Title: When is a redcurrant not a redcurrant?
Post by: weedin project on March 30, 2006, 12:40:26
When it is a whitecurrant?

Dunno, but I planted 3x redcurrant bushes two years ago, and in the first year I got a few strings of redcurrants which were promptly pinched by the birds.  But they were definitely REDcurrants.

Last year the bushes produced quite a lot of berries, and because they were in a fruit cage now, they survived.
Actually they survived until they went rotten in December, because they stayed translucent white all the time.  I left them on in the hope that they would turn red.

Although they were fed on well-rotted horse muck, I presume this is a mineral deficiency or something similar?  Any ideas out there?
Title: Re: When is a redcurrant not a redcurrant?
Post by: Ceratonia on March 30, 2006, 13:37:37
Don't know the answer, but redcurrant and whitecurrant are cultivars of the same species and I think the variety Red Lake can even produce both red and white/pink berries at the same time.

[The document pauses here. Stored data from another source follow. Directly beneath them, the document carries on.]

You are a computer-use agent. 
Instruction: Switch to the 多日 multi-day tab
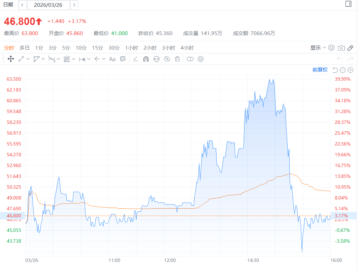click(24, 48)
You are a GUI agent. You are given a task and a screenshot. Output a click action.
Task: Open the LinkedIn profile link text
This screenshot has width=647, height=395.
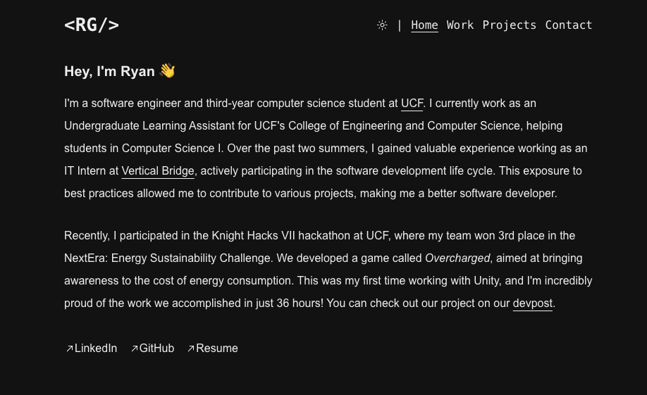coord(96,349)
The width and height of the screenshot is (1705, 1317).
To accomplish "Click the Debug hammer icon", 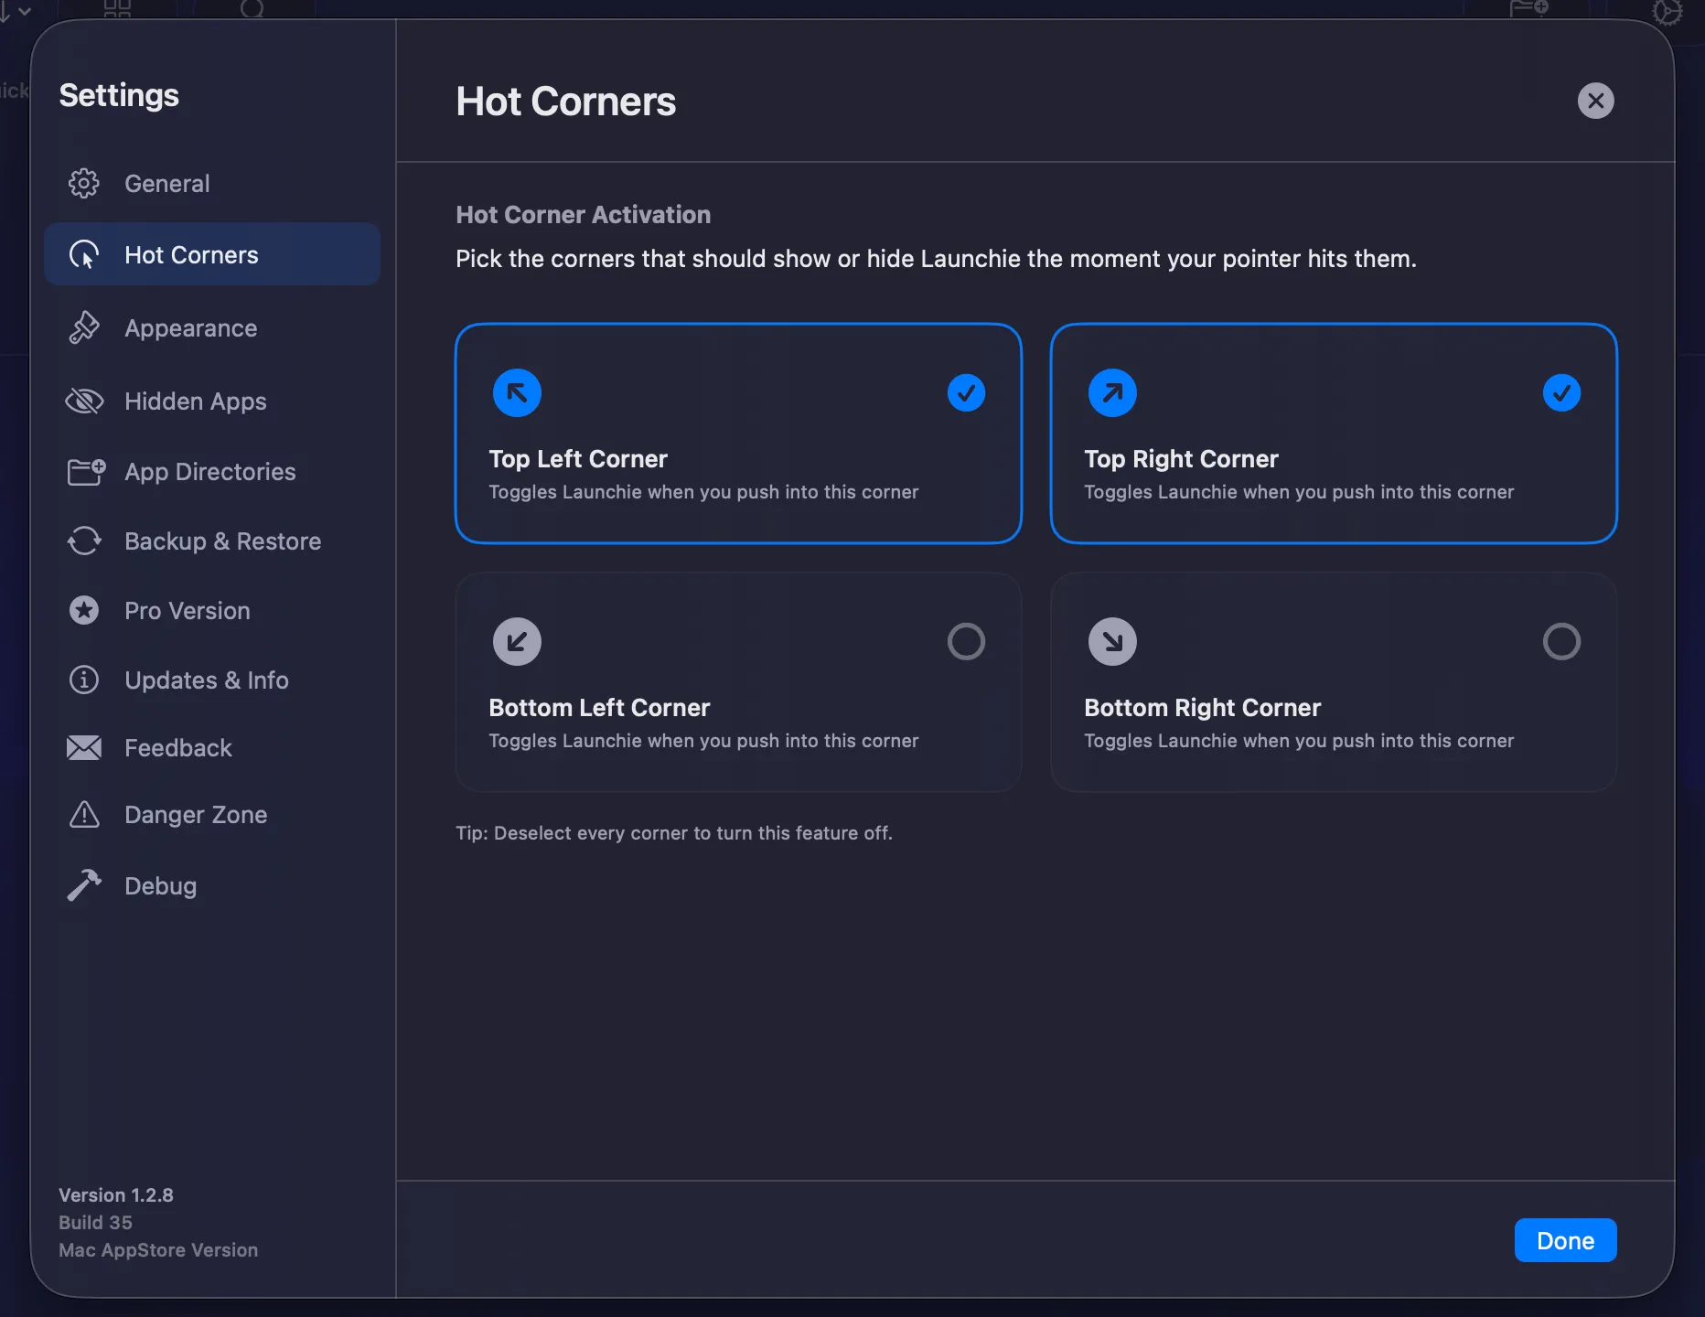I will click(84, 885).
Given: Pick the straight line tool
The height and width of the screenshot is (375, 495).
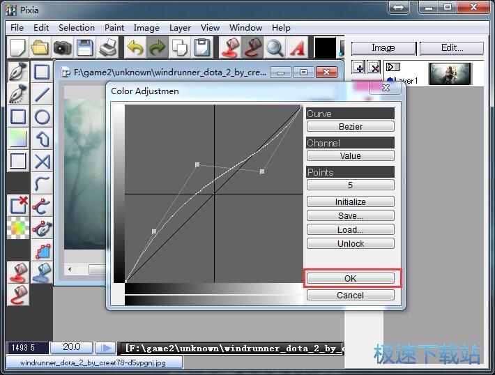Looking at the screenshot, I should (x=43, y=95).
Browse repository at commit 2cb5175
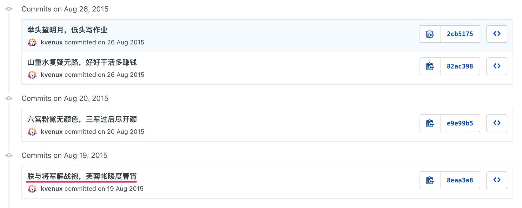 pos(497,34)
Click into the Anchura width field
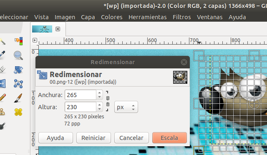267x155 pixels. click(81, 95)
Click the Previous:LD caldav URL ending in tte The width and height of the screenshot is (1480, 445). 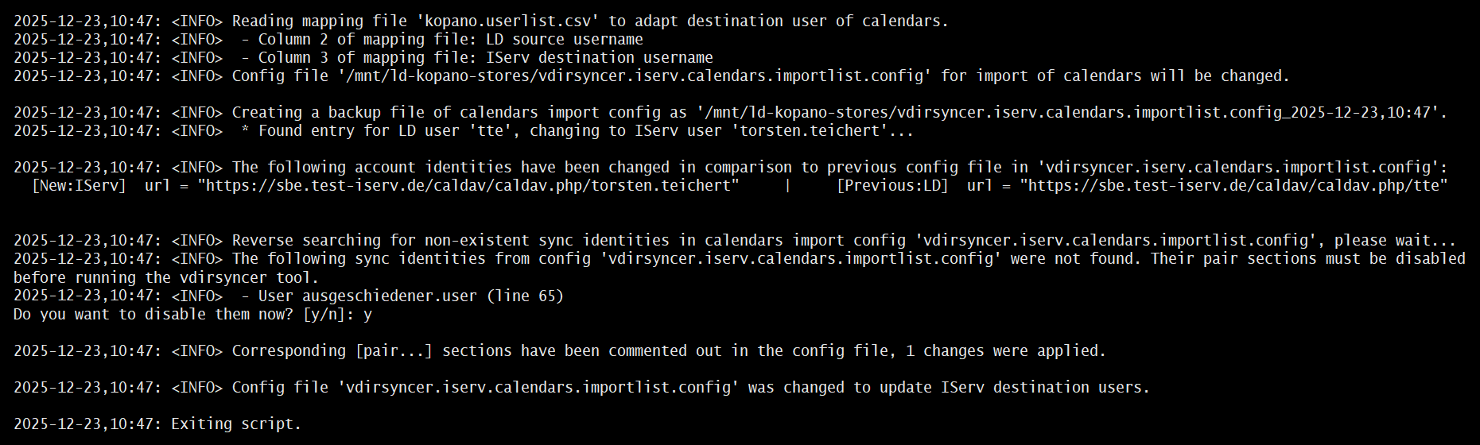(1233, 186)
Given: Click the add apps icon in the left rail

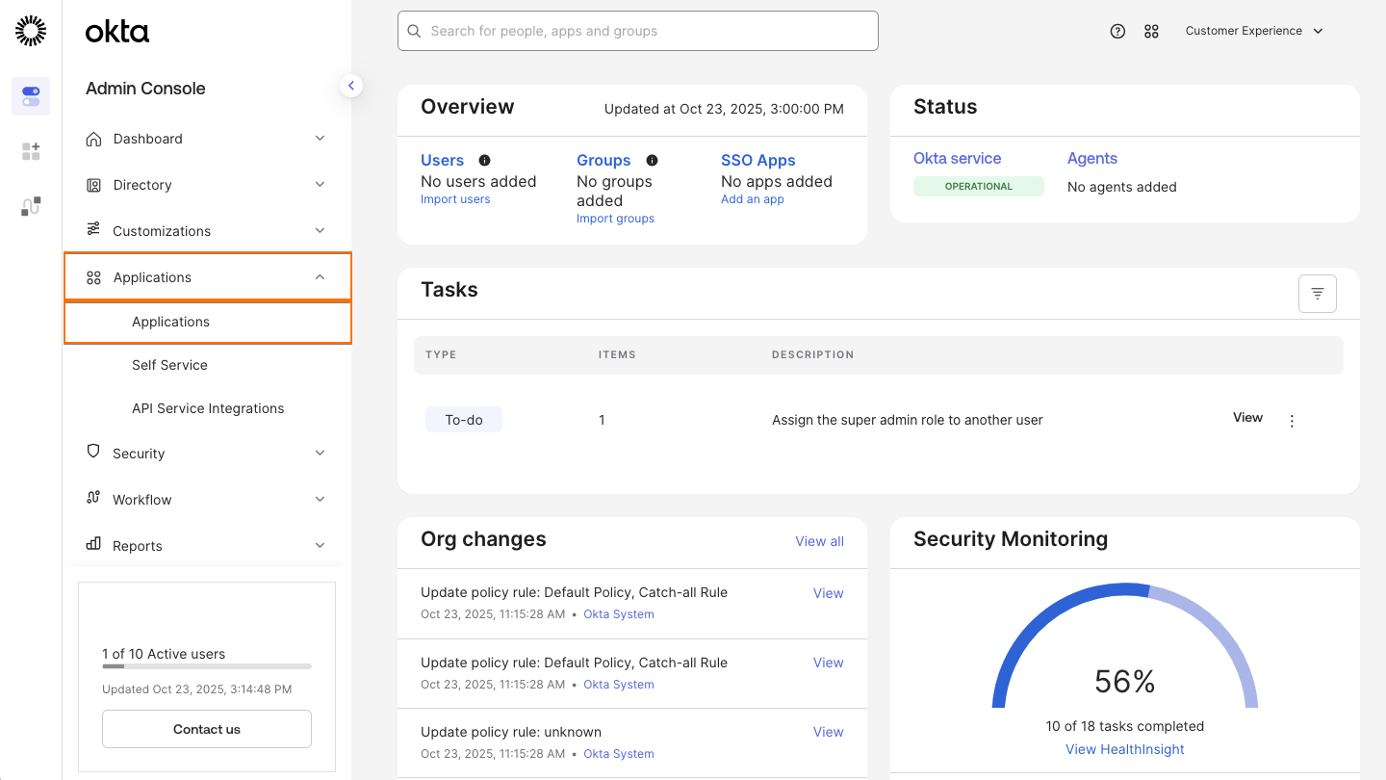Looking at the screenshot, I should coord(30,150).
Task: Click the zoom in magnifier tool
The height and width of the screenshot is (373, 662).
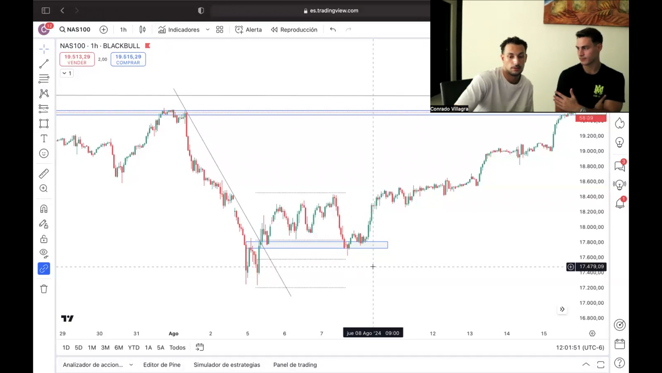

So I wouldn't assume that it was necessarily a mineral deficiency.
Title: Re: When is a redcurrant not a redcurrant?
Post by: MollyBloom on March 30, 2006, 15:56:41
I think maybe they are kind of interchangeable sometimes. When I made whitecurrant jelly a few years ago, it came out a very dark pink, even though the berries were all translucent white as "normal". Maybe the temerature has something to do with it - keep them cool and they stay white, heat them up and they turn red?